En réalité, cela signifie que l’auteur dispose du droit exclusif d’autoriser et d’interdire certaines utilisations de l’œuvre (voir les étape 2 et étape 3), ce qui n’exclut pas que l’autorisation soit gratuite : en effet, le Code de la propriété intellectuelle (CPI) dispose que « l'auteur est libre de mettre ses œuvres gratuitement à la disposition du public, sous réserve des droits des éventuels coauteurs et de ceux des tiers ainsi que dans le respect des conventions qu'il a conclues » (article L.122-7-1).
L’autorisation gratuite doit être accordée par l’auteur sans ambiguïté.
En pratique, le régime de l’autorisation sera donc soit le fruit d’une négociation, soit des usages ou conditions posées en fonction des types et modalités d’utilisations, tenant compte des recettes perçues, si c’est le cas, ou de la valeur apportée par l’utilisation de l’œuvre.
Les licences libres sont des autorisations données par l’auteur par avance et gratuites d’utiliser un contenu en respectant des conditions (voir l'étape 2).

Lorsque l’œuvre est entrée dans le domaine public, aucune autorisation n’est à demander pour la reproduire, diffuser ou commercialiser


 Vrai et  Faux

Une fois entrée dans le domaine public (voir le point de départ), les effets du droit d’autoriser et d’interdire cessent.
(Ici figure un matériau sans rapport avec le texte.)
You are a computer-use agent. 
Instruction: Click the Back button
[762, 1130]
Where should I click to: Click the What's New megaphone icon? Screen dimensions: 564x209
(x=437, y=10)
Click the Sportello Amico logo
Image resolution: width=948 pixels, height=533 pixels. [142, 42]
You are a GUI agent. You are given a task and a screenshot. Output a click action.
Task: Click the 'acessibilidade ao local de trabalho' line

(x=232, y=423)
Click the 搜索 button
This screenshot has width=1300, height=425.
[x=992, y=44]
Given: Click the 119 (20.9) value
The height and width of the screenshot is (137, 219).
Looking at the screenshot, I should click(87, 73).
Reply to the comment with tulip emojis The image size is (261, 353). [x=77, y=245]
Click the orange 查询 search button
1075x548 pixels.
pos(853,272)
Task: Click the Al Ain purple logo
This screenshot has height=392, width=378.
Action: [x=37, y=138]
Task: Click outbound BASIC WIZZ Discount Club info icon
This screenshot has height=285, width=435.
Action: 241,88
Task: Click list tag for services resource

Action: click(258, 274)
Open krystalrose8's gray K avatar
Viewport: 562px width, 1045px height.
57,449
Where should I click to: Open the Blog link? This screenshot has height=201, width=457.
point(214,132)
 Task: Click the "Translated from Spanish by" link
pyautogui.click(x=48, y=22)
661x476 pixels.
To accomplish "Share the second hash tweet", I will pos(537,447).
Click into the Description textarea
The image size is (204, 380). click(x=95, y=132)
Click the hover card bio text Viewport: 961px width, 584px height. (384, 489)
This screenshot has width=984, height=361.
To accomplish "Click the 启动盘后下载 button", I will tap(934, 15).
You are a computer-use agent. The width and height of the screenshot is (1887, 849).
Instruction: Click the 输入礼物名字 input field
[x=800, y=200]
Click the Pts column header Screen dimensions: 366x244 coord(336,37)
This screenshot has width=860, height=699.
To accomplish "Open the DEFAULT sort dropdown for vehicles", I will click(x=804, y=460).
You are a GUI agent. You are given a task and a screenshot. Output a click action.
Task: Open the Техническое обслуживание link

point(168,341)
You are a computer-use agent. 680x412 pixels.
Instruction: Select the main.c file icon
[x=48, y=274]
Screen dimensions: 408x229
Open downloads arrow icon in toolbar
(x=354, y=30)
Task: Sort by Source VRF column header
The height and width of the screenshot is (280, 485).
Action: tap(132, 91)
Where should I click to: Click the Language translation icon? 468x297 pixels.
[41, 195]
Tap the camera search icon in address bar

Les ayants-droits de l’auteur ne peuvent plus s’opposer à la reproduction, représentation ou adaptation libre de l’œuvre, même à titre commercial.
Toutefois, cela ne signifie pas nécessaire­ment qu’aucune autorisation n’est à demander : il peut subsister des droits voisins, celui de l’artiste-interprète notamment (voir l'étape 2).
Par exemple, un utilisateur qui voudrait diffuser un enregistrement, réalisé par un musicien, des œuvres de Mozart, doit tenir compte des droits du musicien et du producteur.
Sans qu’il s’agisse d’une autorisation, l’utilisateur doit aussi tenir compte du droit moral de l’auteur, c’est-à-dire veiller à ce que son nom soit mentionné et à ce que son œuvre soit respectée (voir l'étape 3). Ce droit dure sans limitation de temps.